I have a big doubt about direction of electric field. When I try to compute a Electric Field over a point at (0,2) from the linear charge in the $x$ axis from (-5,0) to (0,0) with a density linear charge $\sigma=+20 $nC/m`, the Electric Field is $\vec{E}=-55.6i+83.55j$. This $-55.6i$ don't let me fall sleep. Question : Why the "minus" sign?, must the vector $\vec{E}$ be $\vec{E}=+55.6i+83.55j$ because the linear charge is positive?,
$dq = \sigma*ds$
$\overset{\to }{u}=\frac{\left(x\overset{\to }{i}+2\overset{\to }{j}\right)}{\sqrt{x^2+2^2}}$
$\text{dE}=\frac{\text{dq}}{4 r^2 \pi \epsilon _o}\overset{\to }{u}$
$\frac{\sigma }{4 \pi \epsilon _o}\int _{-5}^0\frac{1}{\left(x^2+2^2\right)^{3/2}}dx*\left(x\overset{\to }{i}+2\overset{\to }{j}\right)=-55.6i+83.55j$
Your calculation has a sign error.
If you consider the $x$ component of the electric force on the unit positive charge, it will be given by:
$\displaystyle dF_x = k\frac{e\sigma dx}{4+x^2} \cos \theta = k\frac{e\sigma dx}{4+x^2} \frac {|x|}{\sqrt{4+x^2}} = k\frac{e\sigma dx}{4+x^2} \frac {-x}{\sqrt{4+x^2}} \\= - ke\sigma x(4+x^2)^{-\frac 32}dx$
because, for that range of $x$ values, the absolute value $|x|$ is given by $-x$. Once you do this, you should get the correct answer.

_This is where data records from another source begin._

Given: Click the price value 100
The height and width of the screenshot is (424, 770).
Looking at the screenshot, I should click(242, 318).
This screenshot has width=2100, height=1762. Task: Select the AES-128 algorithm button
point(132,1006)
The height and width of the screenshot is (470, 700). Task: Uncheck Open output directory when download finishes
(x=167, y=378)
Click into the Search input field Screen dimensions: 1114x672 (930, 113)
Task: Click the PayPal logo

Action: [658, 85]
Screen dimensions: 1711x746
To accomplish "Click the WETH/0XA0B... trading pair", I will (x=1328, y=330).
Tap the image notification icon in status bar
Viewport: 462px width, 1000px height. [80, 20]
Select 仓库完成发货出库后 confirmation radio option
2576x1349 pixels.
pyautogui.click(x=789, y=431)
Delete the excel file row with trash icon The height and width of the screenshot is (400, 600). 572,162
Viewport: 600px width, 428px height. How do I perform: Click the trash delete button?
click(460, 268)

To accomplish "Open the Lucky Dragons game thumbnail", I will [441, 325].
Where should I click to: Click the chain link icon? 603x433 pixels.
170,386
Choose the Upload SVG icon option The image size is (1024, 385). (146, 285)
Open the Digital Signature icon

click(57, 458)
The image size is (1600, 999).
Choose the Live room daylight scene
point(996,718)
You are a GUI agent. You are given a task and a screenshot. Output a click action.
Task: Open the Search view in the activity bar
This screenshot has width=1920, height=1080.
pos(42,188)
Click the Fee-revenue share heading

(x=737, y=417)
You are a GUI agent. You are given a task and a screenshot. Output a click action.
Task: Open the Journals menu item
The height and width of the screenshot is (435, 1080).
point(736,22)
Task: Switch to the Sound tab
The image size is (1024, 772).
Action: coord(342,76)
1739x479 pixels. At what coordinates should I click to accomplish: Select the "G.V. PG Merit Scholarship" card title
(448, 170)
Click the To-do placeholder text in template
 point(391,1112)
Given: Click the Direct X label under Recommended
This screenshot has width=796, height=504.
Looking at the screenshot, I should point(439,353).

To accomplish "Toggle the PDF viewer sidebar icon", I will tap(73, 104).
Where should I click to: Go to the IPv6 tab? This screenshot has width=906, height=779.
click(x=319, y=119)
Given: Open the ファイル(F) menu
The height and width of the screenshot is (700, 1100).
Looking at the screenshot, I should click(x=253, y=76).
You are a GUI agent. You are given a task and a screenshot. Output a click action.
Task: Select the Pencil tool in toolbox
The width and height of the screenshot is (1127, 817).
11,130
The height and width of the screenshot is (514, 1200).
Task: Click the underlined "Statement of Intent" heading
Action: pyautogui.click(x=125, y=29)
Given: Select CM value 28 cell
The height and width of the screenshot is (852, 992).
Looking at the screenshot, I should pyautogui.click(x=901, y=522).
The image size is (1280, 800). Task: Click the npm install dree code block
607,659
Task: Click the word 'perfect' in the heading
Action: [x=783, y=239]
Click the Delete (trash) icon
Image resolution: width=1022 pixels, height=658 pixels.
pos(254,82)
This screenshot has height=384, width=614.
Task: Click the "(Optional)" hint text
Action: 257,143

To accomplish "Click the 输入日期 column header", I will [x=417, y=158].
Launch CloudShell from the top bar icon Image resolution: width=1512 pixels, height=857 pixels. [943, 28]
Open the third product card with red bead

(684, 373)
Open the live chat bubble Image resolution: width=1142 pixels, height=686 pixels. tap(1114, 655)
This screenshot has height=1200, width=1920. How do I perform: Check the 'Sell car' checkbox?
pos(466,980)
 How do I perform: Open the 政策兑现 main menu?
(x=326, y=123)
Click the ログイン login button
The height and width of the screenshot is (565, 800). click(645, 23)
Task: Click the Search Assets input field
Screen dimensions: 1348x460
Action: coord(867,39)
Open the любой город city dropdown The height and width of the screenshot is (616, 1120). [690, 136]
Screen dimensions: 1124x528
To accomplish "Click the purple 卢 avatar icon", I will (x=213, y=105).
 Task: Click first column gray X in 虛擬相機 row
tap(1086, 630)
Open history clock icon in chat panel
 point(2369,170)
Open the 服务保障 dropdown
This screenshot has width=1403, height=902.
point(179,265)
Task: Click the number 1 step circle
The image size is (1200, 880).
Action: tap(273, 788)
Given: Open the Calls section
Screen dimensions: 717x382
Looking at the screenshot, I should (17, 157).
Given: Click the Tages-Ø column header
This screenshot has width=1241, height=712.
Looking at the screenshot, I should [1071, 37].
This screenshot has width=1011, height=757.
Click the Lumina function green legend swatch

(By the way, $\theta$ is the angle, measured counterclockwise of the electric force vector on the unit charge from the horizontal axis, $e$ is the magnitude of a unit charge (you divide this away for the electric field strength), $\sigma$ is the charge density, a constant, and $k$ is the usual constant of proportionality involving $\pi$ and the permittivity $\varepsilon_0$).